だから、いかにもなゾンビ映画を期待するとガッカリします。
タイトルの謎
なんでこの邦題になったのかは分からないですね。
この映画が公開されたのは1973年だそうで、その頃にはゾンビの定義が決まってなかったとか、日本ではゾンビがあまり浸透してなかったのかもしれませんね?
『ナイト・オブ・ザ・リビングデッド』が1968年なので、それを見ればゾンビがどんなものかわかったと思うんですけどね。

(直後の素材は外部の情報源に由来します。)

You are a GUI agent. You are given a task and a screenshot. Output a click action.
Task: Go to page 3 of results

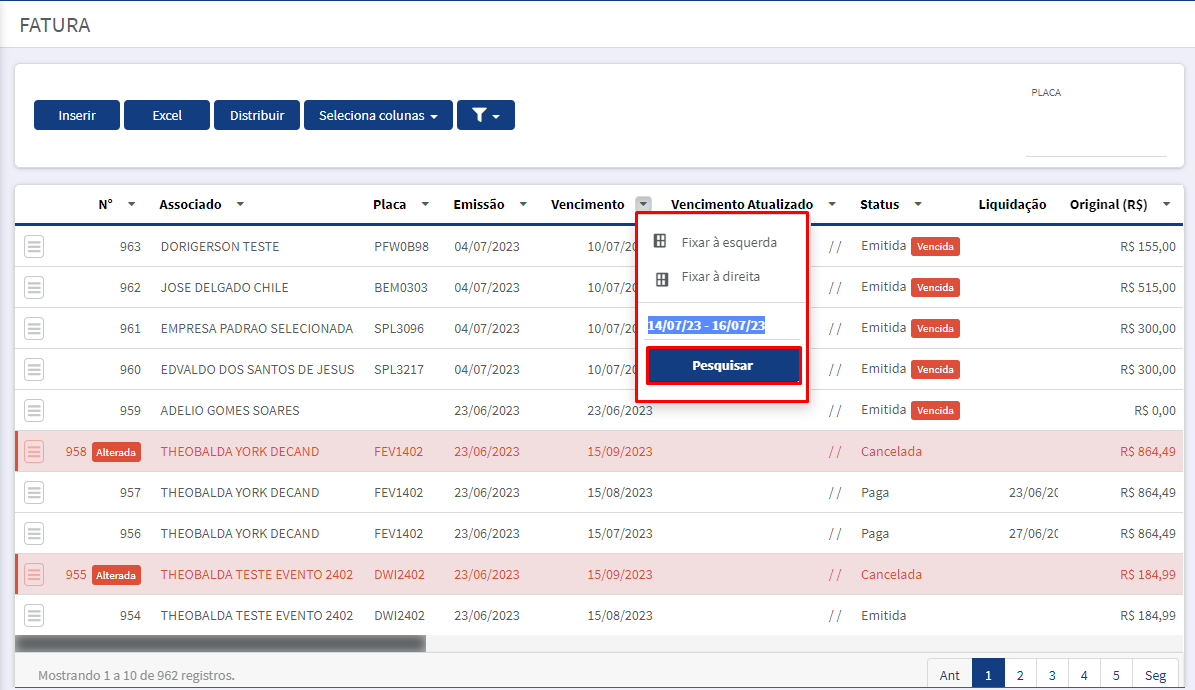coord(1052,675)
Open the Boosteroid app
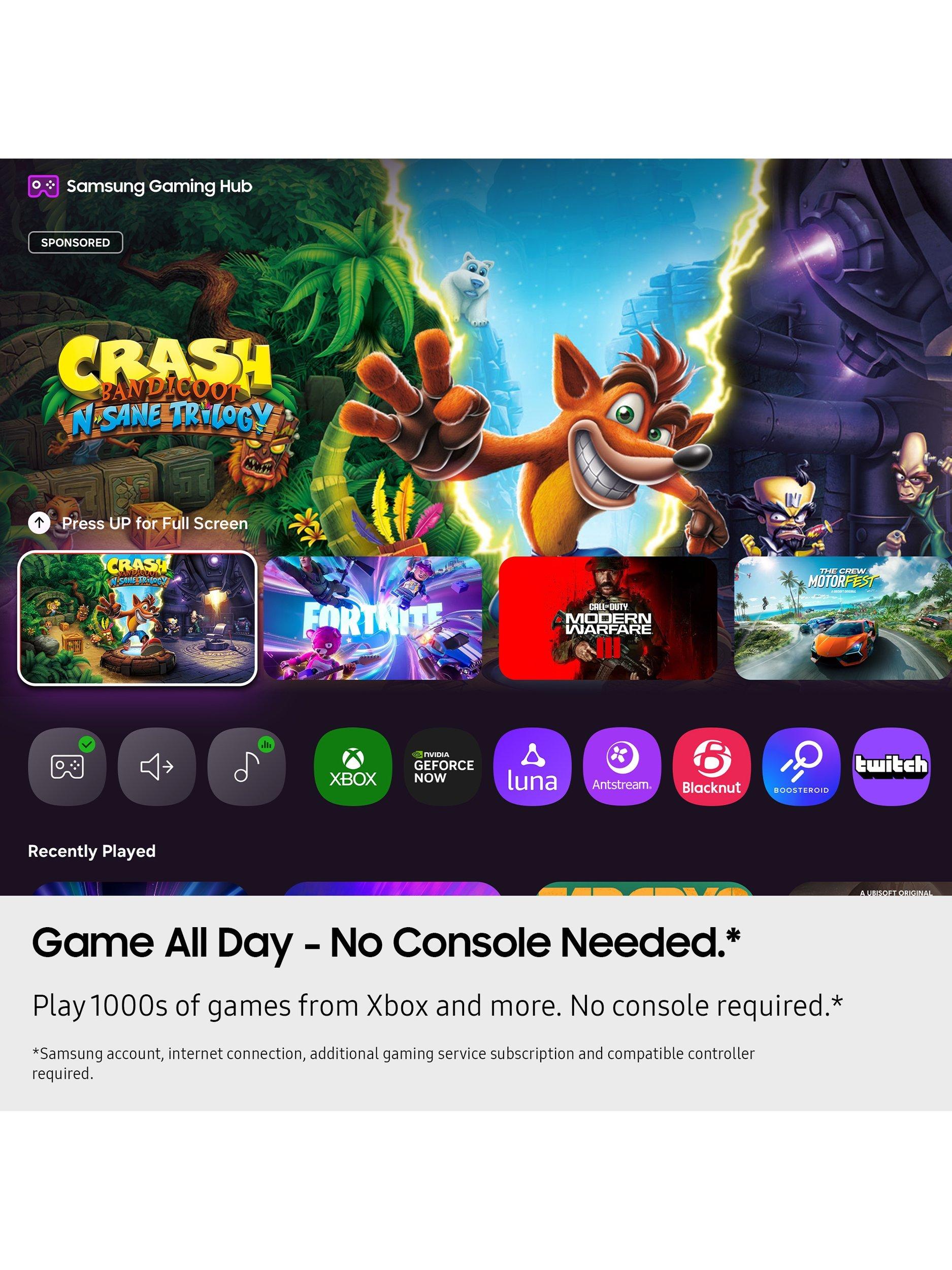952x1270 pixels. coord(801,767)
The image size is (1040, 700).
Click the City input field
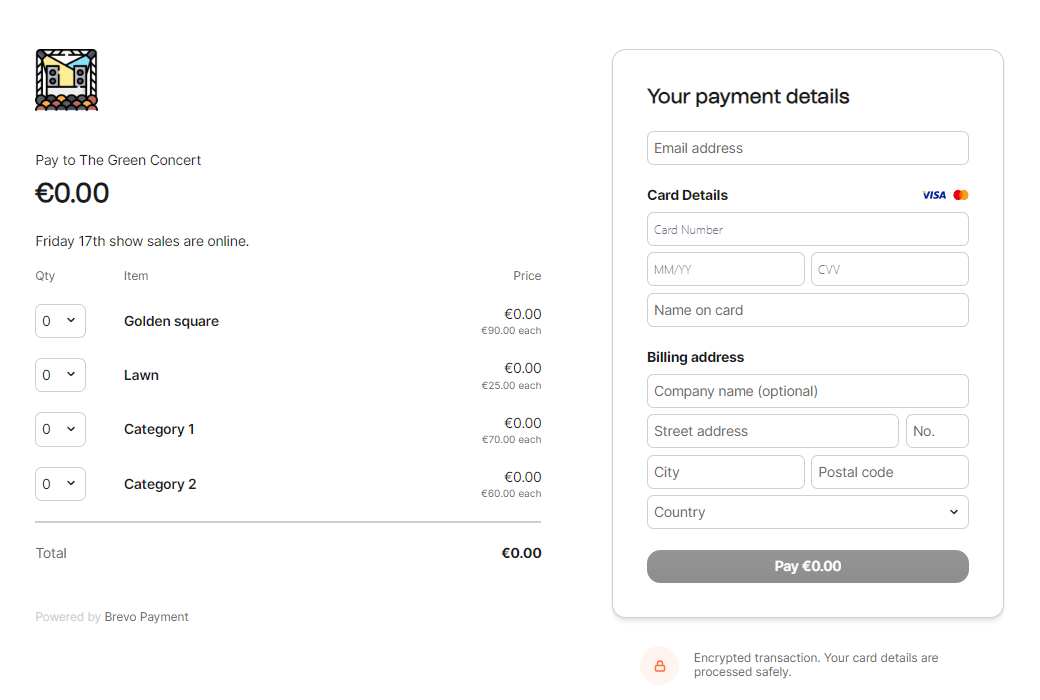[x=725, y=472]
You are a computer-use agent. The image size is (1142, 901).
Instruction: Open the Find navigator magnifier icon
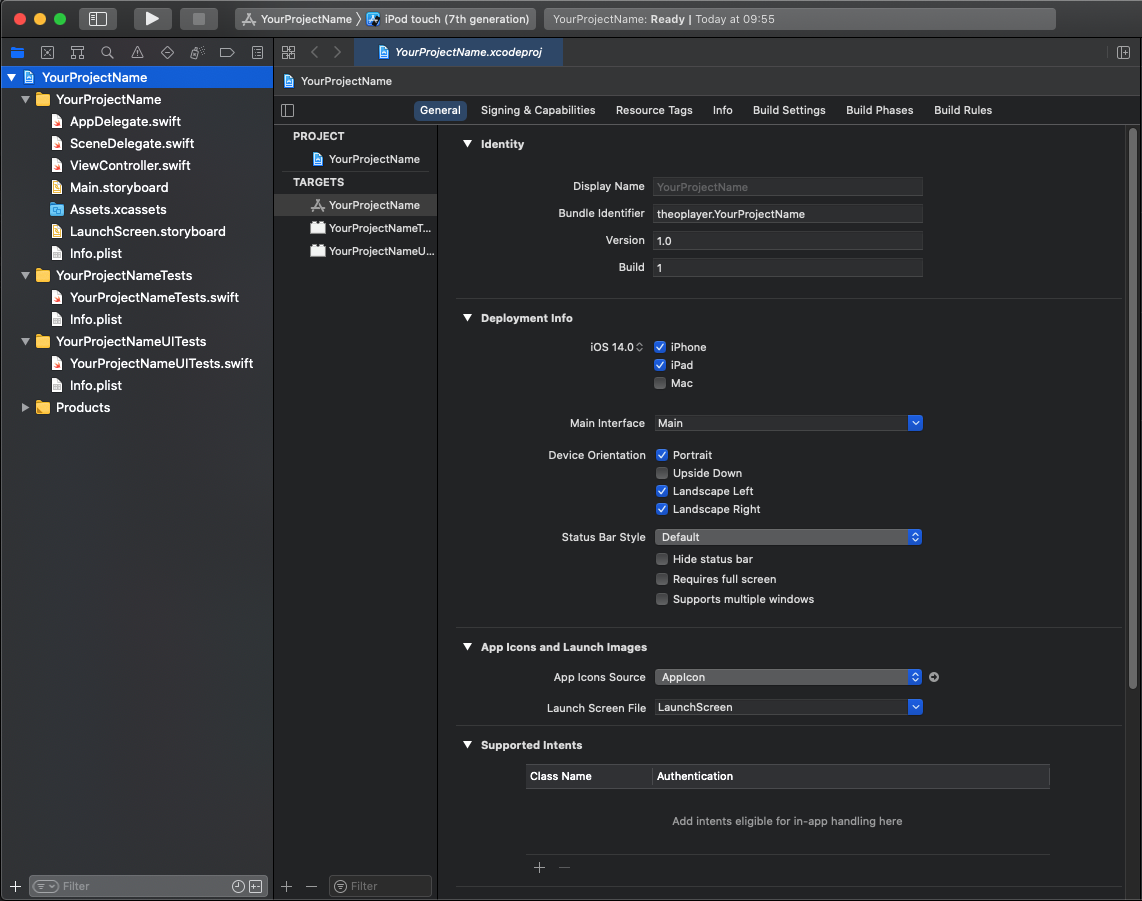107,52
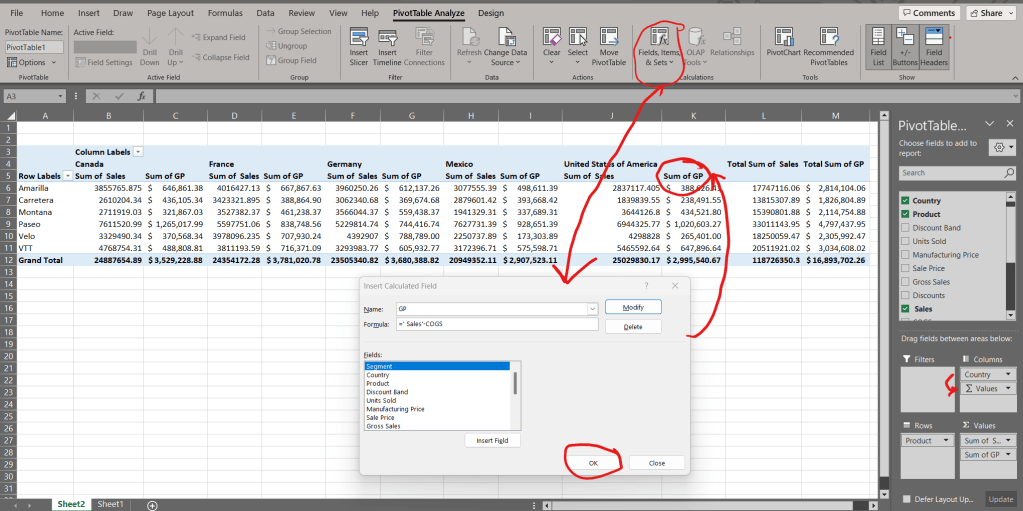The image size is (1023, 511).
Task: Click the Insert Field button
Action: 493,441
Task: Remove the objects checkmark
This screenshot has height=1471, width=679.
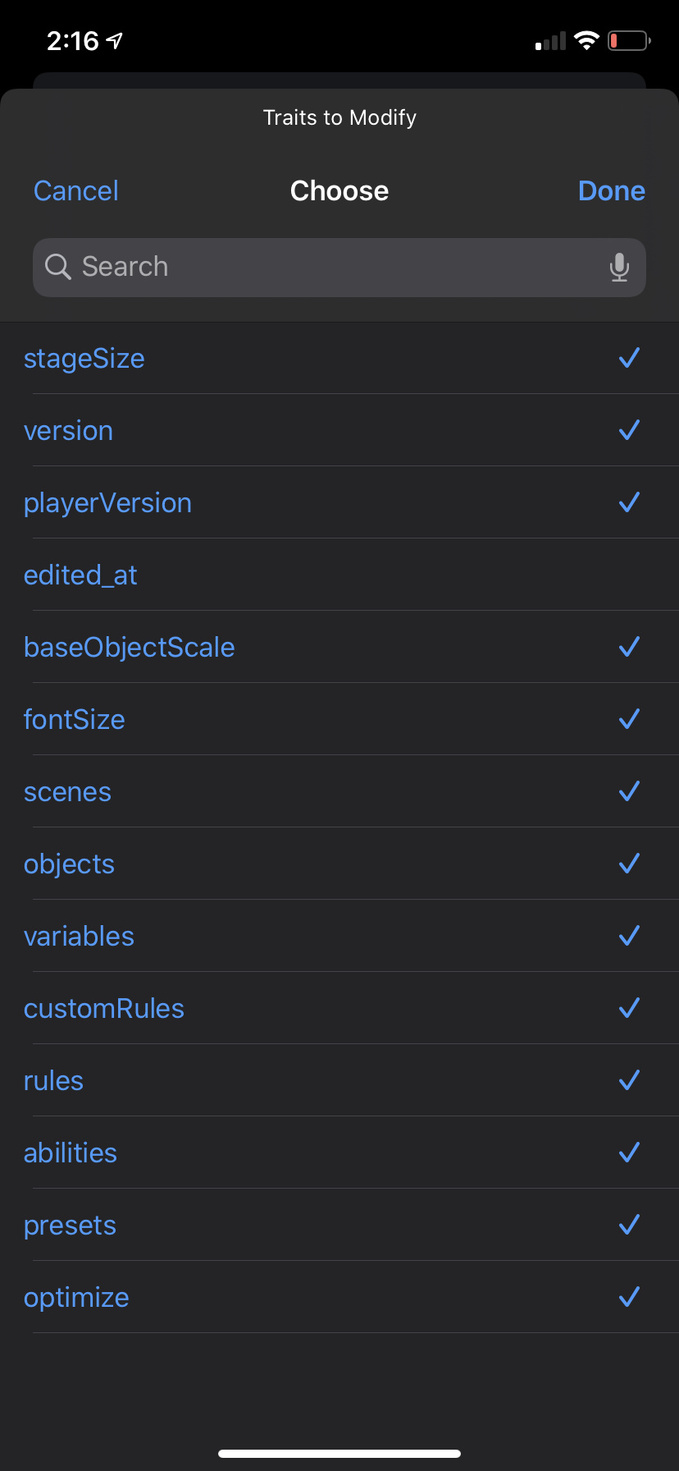Action: point(629,863)
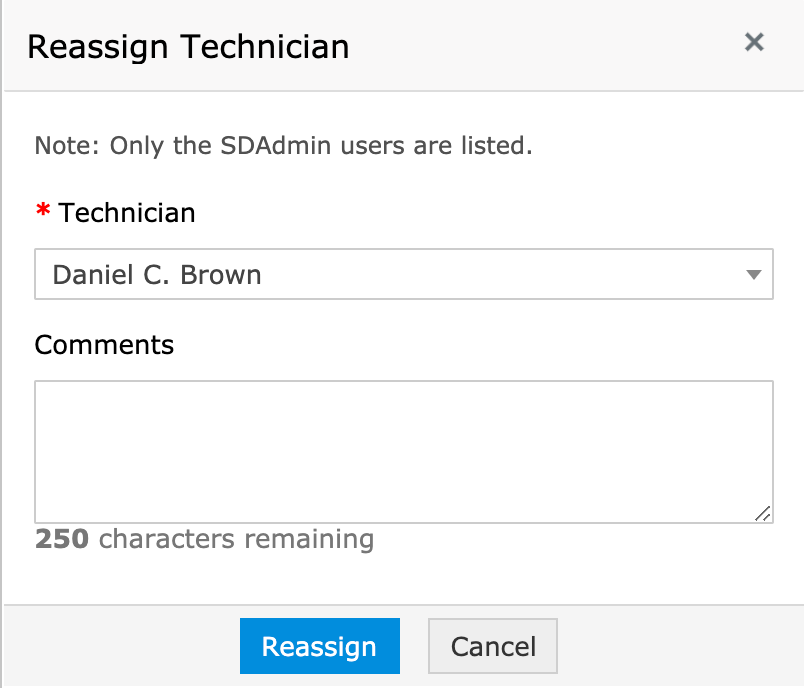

あとですね、ネタバレすると・・・最後はあの怪物どこ行った??となります。なんかちょっと出てきてすぐいなくなっちゃうんですよ。タイトルにゾンビってあるのにね。そこもちょっと雑です。
まとめ
話としてはよくできています。ところどころ雑な部分はありますけどね。
この時代の雰囲気とか好きな人はまぁ楽しめるかもしれません。
もし私が現代風にアレンジするなら、もっとテンポを速めて、生物学的研究の根拠をしっかり示して、肉の怪物をもっと早い段階で登場させるでしょうね。あと怪物にキャッチーな名前をつけると思います。
というわけで、ゾンビ映画ではないけれど、全体的には話はよくできている作品でした。